In the days following his hire at WSU in March, Paul Mills was chatting with the Kansas State head coach, like he has done just about every day for the past two decades, and the topic of foreign exhibition tours came up.

K-State had invested in a trip to Greece for this summer, but an opportunity arose for the team to instead play in Israel at a later date that worked better for scheduling, and Tang needed someone to take the Greece trip off his itinerary.

“How much of it are you paying for?” Mills said he asked Tang with a laugh.

“He told me the dates and I said, ‘I’ll make it work. I’ll be happy to take it off your hands.’”

The relationship that dates back to 2003 in their first year together on Scott Drew’s staff at Baylor helped turn the situation into a win-win for both sides: K-State didn’t have to eat all of the cost for the Greece trip and was freed up to go to Israel, while WSU was able to take a foreign trip at a discount.

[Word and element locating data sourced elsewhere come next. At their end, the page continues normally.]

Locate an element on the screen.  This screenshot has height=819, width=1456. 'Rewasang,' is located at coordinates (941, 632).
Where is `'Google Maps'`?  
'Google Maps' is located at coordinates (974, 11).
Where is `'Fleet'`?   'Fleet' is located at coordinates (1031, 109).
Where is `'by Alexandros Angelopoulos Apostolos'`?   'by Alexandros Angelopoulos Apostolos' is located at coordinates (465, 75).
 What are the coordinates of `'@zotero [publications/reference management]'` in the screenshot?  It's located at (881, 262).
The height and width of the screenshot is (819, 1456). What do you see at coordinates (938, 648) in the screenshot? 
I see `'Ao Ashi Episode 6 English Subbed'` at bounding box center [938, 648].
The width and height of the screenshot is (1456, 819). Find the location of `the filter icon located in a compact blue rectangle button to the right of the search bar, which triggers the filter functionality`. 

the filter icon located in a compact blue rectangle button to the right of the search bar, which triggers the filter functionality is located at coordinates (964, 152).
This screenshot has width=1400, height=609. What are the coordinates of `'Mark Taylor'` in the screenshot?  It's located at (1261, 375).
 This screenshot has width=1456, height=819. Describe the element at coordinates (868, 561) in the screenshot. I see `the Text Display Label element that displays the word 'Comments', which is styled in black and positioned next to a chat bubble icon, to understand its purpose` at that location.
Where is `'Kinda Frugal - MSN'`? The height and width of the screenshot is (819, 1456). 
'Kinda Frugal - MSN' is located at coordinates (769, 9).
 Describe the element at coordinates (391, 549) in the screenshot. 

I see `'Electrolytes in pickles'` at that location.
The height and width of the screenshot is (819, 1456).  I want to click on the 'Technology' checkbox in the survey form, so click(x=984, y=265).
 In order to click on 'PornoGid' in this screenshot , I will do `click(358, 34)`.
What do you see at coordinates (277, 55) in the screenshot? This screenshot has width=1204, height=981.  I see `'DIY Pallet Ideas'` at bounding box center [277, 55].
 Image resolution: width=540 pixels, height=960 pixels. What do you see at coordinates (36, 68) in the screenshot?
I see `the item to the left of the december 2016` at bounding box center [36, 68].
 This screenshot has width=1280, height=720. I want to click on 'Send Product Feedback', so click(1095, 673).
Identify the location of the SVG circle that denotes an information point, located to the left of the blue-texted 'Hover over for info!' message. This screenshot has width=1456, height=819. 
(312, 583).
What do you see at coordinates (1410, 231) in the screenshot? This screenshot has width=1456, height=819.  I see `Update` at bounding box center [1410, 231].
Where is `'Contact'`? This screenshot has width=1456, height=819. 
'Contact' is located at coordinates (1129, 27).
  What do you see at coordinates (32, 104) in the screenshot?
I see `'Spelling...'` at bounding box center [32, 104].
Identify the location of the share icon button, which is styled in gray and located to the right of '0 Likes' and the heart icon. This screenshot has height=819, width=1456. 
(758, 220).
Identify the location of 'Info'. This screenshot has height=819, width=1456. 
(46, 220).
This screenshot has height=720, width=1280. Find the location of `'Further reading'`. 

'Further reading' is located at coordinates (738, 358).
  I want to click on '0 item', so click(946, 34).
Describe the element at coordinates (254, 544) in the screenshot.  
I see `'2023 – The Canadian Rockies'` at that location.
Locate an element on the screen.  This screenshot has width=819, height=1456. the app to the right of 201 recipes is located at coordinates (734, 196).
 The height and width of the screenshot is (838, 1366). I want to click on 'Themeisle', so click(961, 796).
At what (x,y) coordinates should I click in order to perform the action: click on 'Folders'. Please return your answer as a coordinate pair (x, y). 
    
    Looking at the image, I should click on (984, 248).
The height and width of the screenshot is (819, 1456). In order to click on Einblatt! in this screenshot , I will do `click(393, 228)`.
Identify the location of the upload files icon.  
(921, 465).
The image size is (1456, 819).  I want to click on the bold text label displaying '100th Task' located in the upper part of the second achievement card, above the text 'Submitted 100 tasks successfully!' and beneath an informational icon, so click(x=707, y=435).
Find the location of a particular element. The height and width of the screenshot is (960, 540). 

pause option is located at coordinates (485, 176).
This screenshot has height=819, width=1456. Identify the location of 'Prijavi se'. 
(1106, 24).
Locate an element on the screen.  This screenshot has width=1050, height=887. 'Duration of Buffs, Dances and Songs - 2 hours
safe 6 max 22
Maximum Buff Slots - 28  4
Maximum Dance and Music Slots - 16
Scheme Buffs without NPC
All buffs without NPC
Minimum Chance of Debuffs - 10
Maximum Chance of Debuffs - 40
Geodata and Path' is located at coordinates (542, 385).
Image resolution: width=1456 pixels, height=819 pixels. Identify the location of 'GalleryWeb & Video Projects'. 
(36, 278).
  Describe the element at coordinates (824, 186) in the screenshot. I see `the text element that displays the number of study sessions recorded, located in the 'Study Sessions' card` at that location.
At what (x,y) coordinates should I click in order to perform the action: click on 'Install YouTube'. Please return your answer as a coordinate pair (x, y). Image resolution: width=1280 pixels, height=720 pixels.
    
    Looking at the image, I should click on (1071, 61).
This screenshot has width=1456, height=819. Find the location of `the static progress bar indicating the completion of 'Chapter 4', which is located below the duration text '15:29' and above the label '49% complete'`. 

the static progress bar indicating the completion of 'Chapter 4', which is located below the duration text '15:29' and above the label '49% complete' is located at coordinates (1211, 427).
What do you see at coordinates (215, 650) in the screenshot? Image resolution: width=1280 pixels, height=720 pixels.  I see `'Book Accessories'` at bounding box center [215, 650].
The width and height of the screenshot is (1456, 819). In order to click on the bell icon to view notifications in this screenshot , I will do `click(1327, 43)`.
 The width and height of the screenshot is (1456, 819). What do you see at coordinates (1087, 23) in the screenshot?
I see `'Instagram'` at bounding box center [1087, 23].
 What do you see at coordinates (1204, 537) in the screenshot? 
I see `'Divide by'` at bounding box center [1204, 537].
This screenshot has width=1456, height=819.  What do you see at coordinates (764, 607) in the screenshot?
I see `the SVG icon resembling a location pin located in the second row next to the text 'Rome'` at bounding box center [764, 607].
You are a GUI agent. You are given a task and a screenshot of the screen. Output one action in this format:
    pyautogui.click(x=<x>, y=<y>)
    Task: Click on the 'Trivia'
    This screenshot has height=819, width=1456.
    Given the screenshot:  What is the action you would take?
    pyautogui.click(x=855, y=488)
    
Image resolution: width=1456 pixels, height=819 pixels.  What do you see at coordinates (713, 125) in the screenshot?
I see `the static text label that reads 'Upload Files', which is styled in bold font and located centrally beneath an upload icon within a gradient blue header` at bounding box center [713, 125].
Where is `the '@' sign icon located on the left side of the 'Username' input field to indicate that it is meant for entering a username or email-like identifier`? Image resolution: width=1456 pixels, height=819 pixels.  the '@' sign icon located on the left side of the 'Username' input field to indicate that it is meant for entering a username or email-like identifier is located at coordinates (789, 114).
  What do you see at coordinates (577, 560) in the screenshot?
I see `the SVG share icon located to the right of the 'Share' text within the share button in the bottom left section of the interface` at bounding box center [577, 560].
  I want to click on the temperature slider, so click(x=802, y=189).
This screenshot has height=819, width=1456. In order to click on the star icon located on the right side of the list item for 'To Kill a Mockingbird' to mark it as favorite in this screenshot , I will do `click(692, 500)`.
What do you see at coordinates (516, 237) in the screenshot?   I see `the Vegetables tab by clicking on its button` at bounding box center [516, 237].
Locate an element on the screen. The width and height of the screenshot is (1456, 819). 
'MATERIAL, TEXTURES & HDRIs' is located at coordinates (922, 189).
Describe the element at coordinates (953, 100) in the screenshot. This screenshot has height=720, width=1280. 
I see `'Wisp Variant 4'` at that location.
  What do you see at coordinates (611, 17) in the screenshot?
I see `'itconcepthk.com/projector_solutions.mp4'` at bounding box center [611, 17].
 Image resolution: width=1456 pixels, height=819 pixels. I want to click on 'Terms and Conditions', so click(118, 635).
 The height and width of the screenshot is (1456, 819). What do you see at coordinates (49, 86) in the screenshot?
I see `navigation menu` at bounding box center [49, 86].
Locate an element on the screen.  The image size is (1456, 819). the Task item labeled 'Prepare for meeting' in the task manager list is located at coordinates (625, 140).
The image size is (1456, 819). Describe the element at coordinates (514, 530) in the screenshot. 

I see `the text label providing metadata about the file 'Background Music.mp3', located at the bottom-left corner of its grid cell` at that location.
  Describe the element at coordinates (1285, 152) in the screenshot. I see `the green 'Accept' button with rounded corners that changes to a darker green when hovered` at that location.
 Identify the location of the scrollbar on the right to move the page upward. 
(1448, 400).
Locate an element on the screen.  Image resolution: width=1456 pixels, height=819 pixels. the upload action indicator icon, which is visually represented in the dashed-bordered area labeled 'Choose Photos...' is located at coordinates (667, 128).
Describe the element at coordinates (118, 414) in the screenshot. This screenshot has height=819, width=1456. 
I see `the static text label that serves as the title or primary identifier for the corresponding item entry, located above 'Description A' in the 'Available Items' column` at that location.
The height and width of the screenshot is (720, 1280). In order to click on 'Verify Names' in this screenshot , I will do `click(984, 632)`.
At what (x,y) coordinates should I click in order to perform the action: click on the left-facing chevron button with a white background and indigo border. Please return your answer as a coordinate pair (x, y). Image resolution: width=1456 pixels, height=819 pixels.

“It worked out well for them with the timing of the trip and it was able to help us in the timing of ours,” Tang told The Eagle. “Paul is my guy. Anything I can do to help Paul, except on the nights that we play each other, I’m willing to.

“I love him and his family and it’s really, really great for our state to have such terrific men leading the programs across the state.”

The timing couldn’t have been better for Mills, who now has 10 extra practices and three exhibition games to work with his new roster in his first year with the Shockers.

It will be the first foreign exhibition tour for WSU since traveling to Canada in 2016. NCAA rules allow for one foreign trip every four years and the Shockers were scheduled for one during the summer of 2020, but the coronavirus pandemic canceled those plans.

WSU can practice fully as a team 10 times and up to four hours each day, which is not otherwise permitted during the summer, beginning on July 17 in the build-up to the exhibition tour, which is slated from August 1-10. Opponents and dates have yet to be finalized, but WSU is scheduled to make stops in Thessaloniki, Athens, Kalampaka and Corinth.

“Coaches get excited about practice,” Mills said. “Players aren’t as excited about it as we are. To get 10 of them and get four-hour practices, we won’t go four, but to get that much hands-on time with your guys is 100% beneficial.”